What was worse was when everyone got together at MY house for a week. There was no avoiding anyone, and since I was the 'hostess', I had to be there and socialize with everyone (plus do the majority of the cooking and housework, which was exhausting in its own right). Most of the time, I'd get legitimately sick. The only way I found to get a break in that situation (if I couldn't use the work excuse) was to tell everyone I had a doctor's appointment and leave for a few hours, and hit the library (or some other quiet place) just so I could collect my wits and have everyone leave me the hell alone.

When I'm bothered by people for an extended period of time (more than two day, really), I get snappy and cranky. I just can't help it. When you're on mental overload, something's gotta give. Of course, none of the extroverts understand; to them, it's all one big, happy get-together, and they all wished it would last for longer than a week (seriously, just kill me).

My current SO is an introvert, as well, and like your SO, he sees time with just the two of us as 'time alone', but my opinion differs. For me to feel well mentally, I *must* have time with just myself and no other human beings, including him. He does have his own hobbies (he jams on the guitar with friends every so often and plays darts with another friend) so that gives me a night to myself here and there. But, on workdays, I also get up extra early in the morning while he sleeps, and that helps me get some me time, as well (an hour or two, most days). That helps immensely. I need to internalize a lot (just sit inside my own mind and be comfortable there), and having another human being in my space is distracting. They may leave you alone, but there's always the chance they'll bother you with something, and that thought is always in the back of your mind. Only true alone-ness gives you complete introvert freedom.

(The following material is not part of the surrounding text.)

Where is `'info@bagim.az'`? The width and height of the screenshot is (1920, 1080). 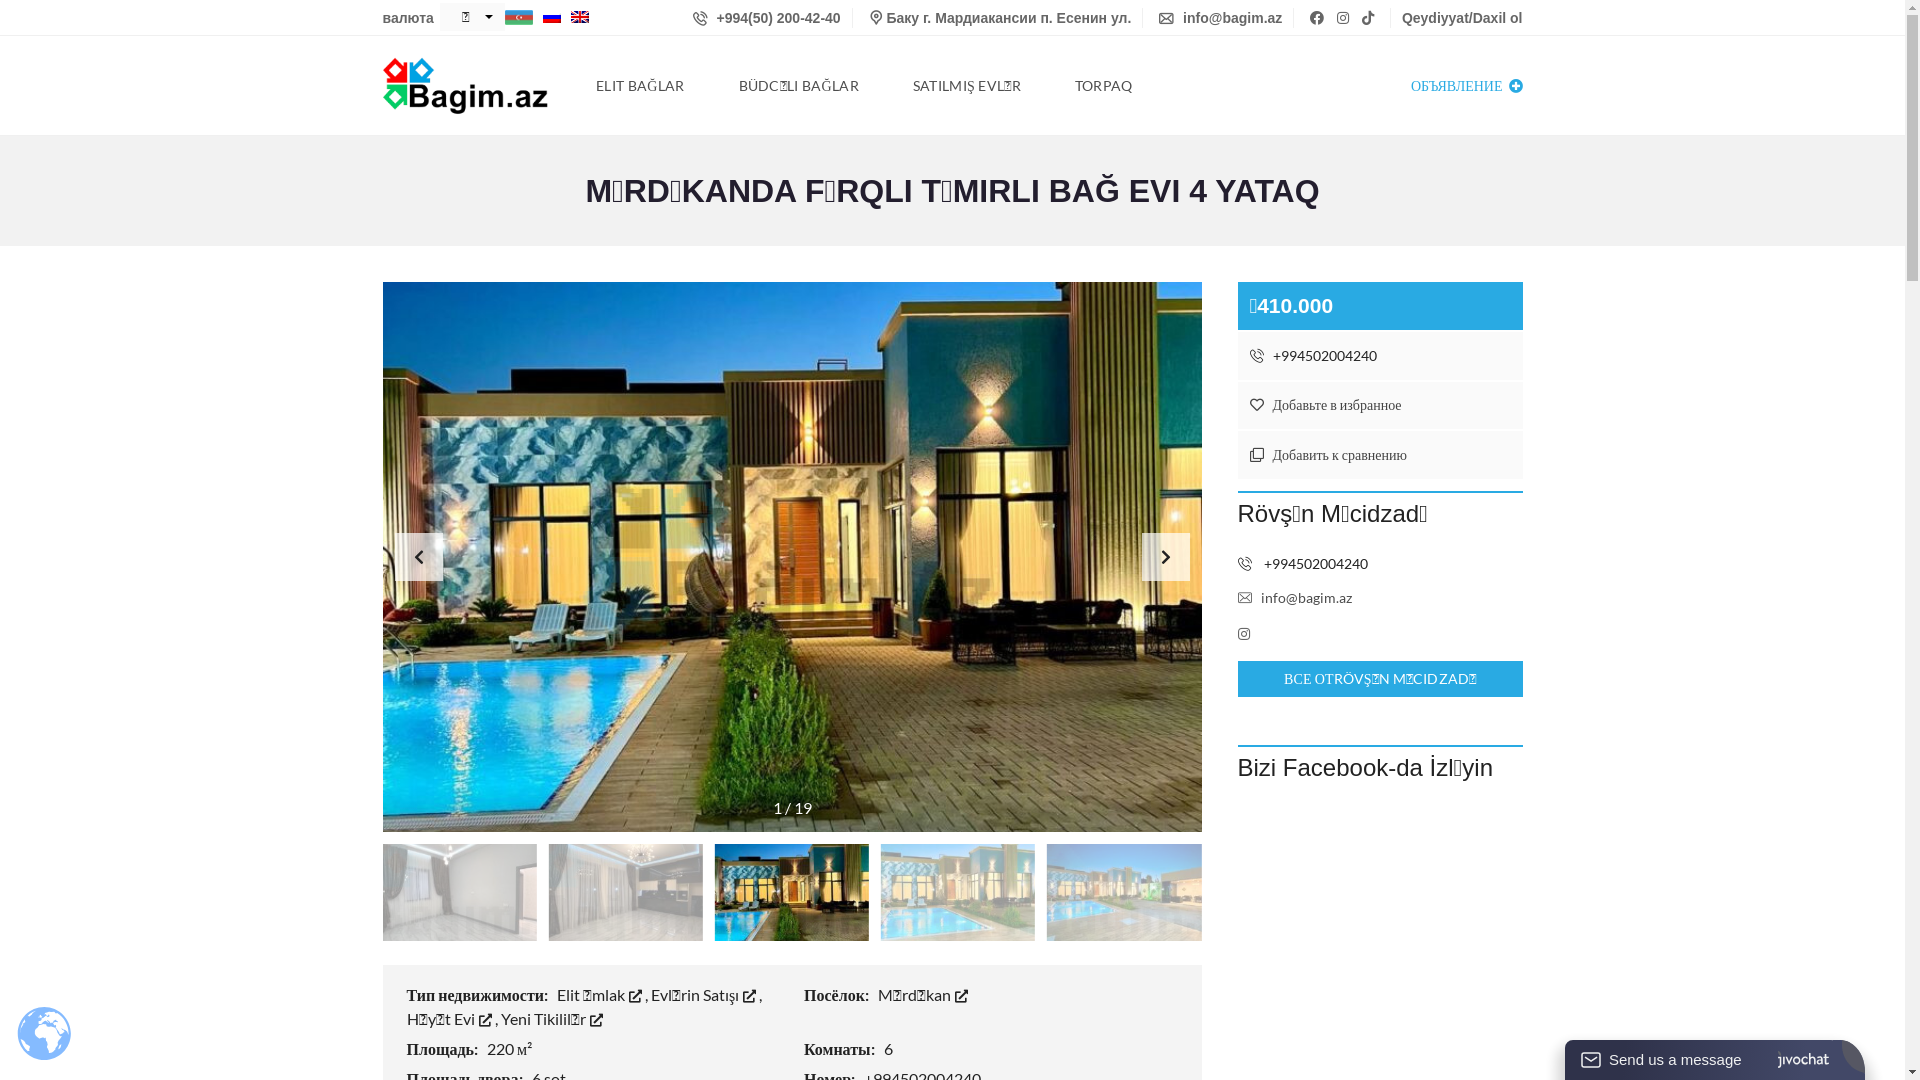 'info@bagim.az' is located at coordinates (1295, 596).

I do hope you recover soon!

shortstuff
Posts: 3
Joined: Fri Apr 28, 2017 10:09 am

Re: In-laws and alone time

Postby shortstuff » Fri Apr 28, 2017 10:19 am

Hi Suby,

I am also considered rude when I escape to my room at my in-laws to read my book in peace - they are super sensitive, but my sanity is more important to me than their opinion so I just make an effort to be friendly and smiley when I am with them (I think it half works).

I'm coming to realise that my father is also an introvert, though I wasn't really aware of that label as I was growing up. When there are lots of family around, chatting, he often 'has a nap' in his chair. I'm not convinced he is always asleep, but even if he isn't, people don't try to involve him in the conversation, he can listen without having to contribute, or he can just let his thoughts drift and block them out without being rude. Genius!

Hope you find some techniques to help you stay relaxed.